In a world dominated by smartphones, it looks like classic flip-phones are still relevant, at least in Japan.
According to a report from Reuters, Japanese shipments of traditional flip-phones rose in 2014, for the first time after seven years, while smartphone shipments took the opposite path.
The data gathered by MM Research Institute Ltd. mentioned in the report shows that flip-phone shipments rose 5.7 percent, which equates to 10.58 million. On the other hand, shipments for smartphones were down for the second year in a row, falling 5.3 percent, to 27.70 million.

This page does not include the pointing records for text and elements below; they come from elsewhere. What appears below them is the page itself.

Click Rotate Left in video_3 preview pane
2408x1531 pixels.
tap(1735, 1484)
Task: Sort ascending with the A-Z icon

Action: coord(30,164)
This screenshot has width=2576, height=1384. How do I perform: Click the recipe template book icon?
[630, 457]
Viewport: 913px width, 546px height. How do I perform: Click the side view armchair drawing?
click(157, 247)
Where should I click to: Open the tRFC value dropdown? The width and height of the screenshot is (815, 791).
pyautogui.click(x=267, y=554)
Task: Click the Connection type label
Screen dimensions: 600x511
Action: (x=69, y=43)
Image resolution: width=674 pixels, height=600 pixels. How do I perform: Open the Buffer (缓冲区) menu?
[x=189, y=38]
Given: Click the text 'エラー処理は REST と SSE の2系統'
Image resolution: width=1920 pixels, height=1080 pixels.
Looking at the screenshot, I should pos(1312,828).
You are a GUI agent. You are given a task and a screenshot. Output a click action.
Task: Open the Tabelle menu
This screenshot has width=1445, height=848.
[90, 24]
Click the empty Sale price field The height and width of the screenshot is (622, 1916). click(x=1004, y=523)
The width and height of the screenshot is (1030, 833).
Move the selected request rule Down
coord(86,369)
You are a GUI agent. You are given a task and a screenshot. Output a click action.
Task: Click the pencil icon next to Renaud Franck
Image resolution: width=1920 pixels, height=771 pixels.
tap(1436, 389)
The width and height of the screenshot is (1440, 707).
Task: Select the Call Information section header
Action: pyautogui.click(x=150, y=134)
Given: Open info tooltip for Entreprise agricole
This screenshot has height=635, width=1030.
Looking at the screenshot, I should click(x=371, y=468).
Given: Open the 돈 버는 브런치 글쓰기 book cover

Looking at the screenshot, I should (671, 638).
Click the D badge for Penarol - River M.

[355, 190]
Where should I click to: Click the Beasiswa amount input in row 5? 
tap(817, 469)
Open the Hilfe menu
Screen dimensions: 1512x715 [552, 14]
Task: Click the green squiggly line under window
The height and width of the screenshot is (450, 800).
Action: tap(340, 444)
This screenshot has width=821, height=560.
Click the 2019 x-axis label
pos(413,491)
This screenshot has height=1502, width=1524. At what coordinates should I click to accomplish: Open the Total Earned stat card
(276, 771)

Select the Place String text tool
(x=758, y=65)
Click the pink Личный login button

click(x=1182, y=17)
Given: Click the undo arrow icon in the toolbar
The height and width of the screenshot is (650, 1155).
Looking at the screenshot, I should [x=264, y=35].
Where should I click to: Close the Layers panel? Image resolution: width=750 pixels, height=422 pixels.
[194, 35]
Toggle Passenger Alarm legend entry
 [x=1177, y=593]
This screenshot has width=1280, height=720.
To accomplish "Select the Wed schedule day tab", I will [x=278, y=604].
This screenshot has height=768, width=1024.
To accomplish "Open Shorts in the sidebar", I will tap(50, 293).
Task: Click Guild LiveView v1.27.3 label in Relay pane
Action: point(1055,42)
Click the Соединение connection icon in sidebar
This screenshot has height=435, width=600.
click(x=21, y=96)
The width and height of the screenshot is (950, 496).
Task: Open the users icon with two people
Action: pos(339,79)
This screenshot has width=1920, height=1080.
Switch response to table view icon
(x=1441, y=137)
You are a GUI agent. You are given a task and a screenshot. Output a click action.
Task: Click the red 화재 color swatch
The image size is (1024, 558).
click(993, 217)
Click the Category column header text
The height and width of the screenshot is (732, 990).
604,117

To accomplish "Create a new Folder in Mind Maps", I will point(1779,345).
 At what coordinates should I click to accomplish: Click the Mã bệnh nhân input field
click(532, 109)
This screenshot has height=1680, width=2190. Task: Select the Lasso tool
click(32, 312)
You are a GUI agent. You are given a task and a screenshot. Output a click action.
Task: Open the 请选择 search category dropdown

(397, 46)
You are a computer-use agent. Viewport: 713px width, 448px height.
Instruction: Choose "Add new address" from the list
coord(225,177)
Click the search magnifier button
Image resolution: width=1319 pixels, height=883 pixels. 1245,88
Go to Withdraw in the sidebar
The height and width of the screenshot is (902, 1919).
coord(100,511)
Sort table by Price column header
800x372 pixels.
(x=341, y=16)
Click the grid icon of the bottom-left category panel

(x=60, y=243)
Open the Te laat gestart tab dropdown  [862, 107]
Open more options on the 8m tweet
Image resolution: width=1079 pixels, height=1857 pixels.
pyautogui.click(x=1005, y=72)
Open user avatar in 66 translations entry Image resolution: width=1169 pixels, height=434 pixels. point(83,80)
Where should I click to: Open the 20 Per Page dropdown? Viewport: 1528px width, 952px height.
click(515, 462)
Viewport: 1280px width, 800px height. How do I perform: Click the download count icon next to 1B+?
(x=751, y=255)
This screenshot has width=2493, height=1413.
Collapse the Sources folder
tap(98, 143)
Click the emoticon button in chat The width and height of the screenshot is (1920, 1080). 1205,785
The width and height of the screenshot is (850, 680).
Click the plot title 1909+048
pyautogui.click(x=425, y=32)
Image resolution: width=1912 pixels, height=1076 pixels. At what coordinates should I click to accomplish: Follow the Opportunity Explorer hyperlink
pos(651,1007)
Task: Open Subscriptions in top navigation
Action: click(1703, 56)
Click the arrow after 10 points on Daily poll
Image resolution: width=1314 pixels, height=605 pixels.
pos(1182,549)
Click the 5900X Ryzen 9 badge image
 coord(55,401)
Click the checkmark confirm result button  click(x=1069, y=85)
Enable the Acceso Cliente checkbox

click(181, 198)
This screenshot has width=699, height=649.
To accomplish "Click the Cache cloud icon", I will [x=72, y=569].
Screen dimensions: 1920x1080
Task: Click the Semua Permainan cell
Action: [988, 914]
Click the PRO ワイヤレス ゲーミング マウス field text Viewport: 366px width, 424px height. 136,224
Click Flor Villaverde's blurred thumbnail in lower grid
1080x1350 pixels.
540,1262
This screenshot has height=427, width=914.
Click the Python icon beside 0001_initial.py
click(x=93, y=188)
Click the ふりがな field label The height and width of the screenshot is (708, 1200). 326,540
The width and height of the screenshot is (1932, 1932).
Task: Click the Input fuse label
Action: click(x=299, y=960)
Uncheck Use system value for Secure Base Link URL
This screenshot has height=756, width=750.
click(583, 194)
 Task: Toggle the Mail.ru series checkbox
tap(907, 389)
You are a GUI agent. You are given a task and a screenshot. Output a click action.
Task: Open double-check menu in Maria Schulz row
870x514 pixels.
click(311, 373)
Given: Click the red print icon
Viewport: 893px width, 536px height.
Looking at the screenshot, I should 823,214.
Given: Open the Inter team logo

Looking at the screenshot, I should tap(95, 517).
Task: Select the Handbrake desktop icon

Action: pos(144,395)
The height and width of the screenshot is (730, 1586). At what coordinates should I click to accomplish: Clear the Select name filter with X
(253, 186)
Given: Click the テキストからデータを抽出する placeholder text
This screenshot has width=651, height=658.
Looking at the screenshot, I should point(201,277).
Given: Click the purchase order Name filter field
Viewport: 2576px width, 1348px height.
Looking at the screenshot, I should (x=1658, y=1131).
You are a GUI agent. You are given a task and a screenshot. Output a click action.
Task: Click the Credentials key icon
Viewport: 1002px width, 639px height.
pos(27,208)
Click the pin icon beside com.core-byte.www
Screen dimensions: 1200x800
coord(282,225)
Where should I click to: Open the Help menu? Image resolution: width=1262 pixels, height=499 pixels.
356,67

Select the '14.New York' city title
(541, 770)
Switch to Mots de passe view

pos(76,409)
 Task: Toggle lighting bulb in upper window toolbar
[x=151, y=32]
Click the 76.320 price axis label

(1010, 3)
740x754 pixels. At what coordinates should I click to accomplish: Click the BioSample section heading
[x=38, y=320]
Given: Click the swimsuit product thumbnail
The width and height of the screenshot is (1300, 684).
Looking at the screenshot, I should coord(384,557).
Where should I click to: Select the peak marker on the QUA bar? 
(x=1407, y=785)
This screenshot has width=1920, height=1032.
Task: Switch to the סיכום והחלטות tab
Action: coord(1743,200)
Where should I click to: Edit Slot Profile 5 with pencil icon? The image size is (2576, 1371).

The telecommunication ministry also stated that people in Japan pay one of the highest smartphone fees among developed countries, while flip-phone rates account for the lowest. Additionally, there are reportedly many Japanese people, already accustomed to years of deflation, who are content with using flip-phones, which offer essential services like calls, texts, emails, and basic Internet access, which can be enough for many.
Lastly, the research institute emphasized that with Japan's mobile penetration rate of 98.5 percent, mobile growth in Japan has little area for remarkable overall growth. According to Hideaki Yokota, MM Research executive analyst:
"Smartphones are also peaking in terms of functionality and they tend to last a long time as well, so there are fewer renewals."
He also said that flip-phones had a strong renewal year for the devices' subscription cycle, implying that the reported growth might not repeat this year.